Work to complete: Starting with the line that contains "This screenshot has width=648, height=413." and stopping after the line that contains "Task: Open the map layers control", return each line below exactly as written, with no others.

################

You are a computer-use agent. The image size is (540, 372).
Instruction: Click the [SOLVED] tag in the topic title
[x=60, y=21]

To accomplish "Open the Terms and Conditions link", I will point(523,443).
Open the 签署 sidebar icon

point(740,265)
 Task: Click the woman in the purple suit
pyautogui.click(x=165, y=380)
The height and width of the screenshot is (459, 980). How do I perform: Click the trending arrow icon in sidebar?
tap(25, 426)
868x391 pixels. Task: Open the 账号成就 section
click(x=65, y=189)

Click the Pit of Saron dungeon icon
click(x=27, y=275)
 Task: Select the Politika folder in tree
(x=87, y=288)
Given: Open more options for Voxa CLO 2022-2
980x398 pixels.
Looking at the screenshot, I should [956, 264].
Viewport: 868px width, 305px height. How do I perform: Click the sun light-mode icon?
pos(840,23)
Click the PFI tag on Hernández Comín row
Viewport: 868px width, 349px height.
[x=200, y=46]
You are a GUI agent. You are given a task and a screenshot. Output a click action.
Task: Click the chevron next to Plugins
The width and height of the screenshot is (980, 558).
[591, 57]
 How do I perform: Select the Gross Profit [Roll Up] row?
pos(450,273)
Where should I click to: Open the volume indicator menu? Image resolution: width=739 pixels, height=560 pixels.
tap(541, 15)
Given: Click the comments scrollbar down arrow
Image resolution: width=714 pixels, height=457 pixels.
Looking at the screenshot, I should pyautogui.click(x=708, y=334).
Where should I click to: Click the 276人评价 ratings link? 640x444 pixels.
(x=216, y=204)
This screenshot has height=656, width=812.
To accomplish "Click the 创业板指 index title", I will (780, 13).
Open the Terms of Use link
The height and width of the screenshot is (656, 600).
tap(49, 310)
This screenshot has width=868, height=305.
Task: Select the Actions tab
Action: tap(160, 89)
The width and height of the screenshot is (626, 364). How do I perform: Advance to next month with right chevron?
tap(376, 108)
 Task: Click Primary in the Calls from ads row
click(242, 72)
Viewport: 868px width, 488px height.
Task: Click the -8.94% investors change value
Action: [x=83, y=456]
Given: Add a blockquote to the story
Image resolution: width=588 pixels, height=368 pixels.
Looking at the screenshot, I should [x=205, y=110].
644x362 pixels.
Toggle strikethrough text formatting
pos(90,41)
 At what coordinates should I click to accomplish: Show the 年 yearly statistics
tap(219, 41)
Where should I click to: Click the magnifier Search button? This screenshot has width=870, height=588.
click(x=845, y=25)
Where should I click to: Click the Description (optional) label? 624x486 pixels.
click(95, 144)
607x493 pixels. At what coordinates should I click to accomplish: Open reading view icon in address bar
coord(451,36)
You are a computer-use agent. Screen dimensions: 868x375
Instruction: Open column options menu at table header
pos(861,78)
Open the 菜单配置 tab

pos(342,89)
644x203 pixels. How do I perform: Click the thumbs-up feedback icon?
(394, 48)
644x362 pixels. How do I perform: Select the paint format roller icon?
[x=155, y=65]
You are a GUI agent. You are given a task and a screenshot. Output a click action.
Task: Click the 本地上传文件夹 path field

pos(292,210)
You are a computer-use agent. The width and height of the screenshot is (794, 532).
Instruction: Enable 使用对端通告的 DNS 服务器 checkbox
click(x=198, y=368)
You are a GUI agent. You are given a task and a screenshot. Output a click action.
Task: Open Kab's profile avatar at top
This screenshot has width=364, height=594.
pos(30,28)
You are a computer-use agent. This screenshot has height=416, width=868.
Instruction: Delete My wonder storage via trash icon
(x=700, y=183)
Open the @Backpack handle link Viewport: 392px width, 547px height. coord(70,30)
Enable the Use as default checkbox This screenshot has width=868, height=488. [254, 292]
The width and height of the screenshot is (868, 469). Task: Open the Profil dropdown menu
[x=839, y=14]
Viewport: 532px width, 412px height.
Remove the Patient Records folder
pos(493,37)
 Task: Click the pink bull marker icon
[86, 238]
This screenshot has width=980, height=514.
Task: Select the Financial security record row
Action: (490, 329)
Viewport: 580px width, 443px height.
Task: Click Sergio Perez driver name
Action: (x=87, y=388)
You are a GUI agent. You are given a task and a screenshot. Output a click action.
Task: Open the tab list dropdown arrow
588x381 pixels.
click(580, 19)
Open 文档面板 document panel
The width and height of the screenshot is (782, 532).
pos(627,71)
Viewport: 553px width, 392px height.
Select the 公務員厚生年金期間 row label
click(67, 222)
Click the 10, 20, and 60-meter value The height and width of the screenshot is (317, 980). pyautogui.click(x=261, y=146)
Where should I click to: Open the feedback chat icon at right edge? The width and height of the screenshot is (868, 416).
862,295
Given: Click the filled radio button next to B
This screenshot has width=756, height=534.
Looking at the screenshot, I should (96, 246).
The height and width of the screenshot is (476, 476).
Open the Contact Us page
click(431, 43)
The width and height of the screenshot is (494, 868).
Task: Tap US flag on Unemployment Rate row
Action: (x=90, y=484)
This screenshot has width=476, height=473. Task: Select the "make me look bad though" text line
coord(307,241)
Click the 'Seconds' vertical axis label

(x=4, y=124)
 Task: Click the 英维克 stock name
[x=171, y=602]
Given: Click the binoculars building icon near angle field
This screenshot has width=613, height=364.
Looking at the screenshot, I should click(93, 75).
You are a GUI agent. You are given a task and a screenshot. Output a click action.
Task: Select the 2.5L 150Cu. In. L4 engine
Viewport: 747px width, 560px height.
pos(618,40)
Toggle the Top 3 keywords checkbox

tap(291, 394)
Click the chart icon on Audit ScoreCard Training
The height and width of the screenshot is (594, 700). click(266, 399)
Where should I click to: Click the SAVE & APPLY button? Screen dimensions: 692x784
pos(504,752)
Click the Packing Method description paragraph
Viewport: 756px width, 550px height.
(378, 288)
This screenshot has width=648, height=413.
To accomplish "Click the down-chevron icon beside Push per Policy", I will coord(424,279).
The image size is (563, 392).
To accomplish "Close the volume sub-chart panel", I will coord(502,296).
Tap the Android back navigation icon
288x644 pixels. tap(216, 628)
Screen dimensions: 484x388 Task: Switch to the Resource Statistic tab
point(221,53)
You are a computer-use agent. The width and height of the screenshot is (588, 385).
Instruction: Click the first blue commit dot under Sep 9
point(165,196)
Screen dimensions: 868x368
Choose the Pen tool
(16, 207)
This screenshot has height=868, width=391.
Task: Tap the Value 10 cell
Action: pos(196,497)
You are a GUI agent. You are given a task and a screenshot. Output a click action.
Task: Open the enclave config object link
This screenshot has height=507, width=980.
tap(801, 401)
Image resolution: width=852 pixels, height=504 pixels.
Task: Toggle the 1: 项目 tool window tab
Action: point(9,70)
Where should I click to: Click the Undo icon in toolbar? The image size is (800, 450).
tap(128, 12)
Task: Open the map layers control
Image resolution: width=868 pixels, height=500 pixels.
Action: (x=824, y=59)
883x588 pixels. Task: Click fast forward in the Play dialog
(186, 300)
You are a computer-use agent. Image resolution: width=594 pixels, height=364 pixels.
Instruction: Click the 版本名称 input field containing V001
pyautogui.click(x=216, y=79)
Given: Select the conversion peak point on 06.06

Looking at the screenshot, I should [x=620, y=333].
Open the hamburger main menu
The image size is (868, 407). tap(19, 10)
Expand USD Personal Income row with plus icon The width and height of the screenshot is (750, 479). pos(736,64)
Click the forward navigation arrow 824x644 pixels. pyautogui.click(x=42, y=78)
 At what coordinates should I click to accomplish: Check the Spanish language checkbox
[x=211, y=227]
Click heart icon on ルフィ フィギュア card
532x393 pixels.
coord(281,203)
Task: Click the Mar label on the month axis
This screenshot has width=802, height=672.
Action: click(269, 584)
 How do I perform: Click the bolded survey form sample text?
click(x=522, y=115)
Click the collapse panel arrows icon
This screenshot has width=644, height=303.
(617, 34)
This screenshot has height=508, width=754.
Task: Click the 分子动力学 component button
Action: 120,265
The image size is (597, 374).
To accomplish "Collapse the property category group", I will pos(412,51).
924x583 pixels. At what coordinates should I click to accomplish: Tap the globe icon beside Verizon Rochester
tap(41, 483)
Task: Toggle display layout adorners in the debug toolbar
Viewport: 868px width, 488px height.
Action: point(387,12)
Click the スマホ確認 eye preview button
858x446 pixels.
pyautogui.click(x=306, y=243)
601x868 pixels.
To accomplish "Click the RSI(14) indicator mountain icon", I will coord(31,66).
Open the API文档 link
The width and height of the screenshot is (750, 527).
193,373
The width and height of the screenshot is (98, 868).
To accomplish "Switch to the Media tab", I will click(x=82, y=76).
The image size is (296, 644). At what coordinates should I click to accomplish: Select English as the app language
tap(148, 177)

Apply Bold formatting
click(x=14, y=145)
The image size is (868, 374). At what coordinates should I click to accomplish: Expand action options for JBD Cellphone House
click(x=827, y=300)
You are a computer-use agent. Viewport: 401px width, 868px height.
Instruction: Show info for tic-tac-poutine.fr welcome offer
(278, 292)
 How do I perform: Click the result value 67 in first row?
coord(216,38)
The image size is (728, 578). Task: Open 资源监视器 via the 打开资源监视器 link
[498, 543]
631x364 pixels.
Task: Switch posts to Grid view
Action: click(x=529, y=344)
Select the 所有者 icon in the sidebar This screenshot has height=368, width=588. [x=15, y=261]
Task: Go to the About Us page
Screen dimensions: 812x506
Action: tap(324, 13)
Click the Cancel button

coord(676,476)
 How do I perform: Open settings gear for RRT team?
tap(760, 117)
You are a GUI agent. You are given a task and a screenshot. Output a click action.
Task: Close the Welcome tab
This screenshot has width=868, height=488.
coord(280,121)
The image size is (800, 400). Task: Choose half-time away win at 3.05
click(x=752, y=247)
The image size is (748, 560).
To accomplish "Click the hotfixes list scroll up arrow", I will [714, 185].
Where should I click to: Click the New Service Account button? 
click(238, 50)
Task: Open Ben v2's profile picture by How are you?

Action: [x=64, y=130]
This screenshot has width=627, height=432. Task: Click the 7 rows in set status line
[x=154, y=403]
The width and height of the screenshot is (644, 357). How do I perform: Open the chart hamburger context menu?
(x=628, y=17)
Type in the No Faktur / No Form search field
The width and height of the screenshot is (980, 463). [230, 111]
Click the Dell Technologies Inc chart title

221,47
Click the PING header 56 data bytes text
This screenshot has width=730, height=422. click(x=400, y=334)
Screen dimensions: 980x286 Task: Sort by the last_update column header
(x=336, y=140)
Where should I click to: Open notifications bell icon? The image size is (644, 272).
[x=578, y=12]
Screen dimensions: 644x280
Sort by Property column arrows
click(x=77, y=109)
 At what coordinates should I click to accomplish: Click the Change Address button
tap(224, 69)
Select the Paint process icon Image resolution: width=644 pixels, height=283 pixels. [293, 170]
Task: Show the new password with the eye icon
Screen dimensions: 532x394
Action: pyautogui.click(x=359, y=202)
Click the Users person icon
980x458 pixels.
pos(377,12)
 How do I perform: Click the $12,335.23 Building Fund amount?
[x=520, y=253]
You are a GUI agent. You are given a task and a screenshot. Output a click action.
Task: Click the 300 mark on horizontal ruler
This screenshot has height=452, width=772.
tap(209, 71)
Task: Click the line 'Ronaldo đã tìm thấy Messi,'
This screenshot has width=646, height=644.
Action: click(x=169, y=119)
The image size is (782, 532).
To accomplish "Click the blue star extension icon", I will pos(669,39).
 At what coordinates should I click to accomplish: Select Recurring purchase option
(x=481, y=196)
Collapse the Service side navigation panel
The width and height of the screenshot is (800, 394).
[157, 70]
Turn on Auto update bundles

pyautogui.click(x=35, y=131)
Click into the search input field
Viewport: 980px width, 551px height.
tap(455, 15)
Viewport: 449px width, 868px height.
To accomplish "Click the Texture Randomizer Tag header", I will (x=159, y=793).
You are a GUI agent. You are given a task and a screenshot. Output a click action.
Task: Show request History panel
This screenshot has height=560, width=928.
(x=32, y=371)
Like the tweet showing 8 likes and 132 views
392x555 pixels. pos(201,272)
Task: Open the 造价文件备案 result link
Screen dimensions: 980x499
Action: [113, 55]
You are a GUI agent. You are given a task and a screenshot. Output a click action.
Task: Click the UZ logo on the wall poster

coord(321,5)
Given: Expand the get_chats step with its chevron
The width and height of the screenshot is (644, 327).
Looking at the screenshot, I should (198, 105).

################

Response:
This screenshot has width=648, height=413.
To accomplish "Click the down-chevron icon beside Push per Policy", I will coord(424,279).
The image size is (563, 392).
To accomplish "Close the volume sub-chart panel", I will coord(502,296).
Tap the Android back navigation icon
288x644 pixels. tap(216, 628)
Screen dimensions: 484x388 Task: Switch to the Resource Statistic tab
point(221,53)
You are a computer-use agent. The width and height of the screenshot is (588, 385).
Instruction: Click the first blue commit dot under Sep 9
point(165,196)
Screen dimensions: 868x368
Choose the Pen tool
(16, 207)
This screenshot has height=868, width=391.
Task: Tap the Value 10 cell
Action: pos(196,497)
You are a GUI agent. You are given a task and a screenshot. Output a click action.
Task: Open the enclave config object link
This screenshot has height=507, width=980.
tap(801, 401)
Image resolution: width=852 pixels, height=504 pixels.
Task: Toggle the 1: 项目 tool window tab
Action: point(9,70)
Where should I click to: Click the Undo icon in toolbar? The image size is (800, 450).
tap(128, 12)
Task: Open the map layers control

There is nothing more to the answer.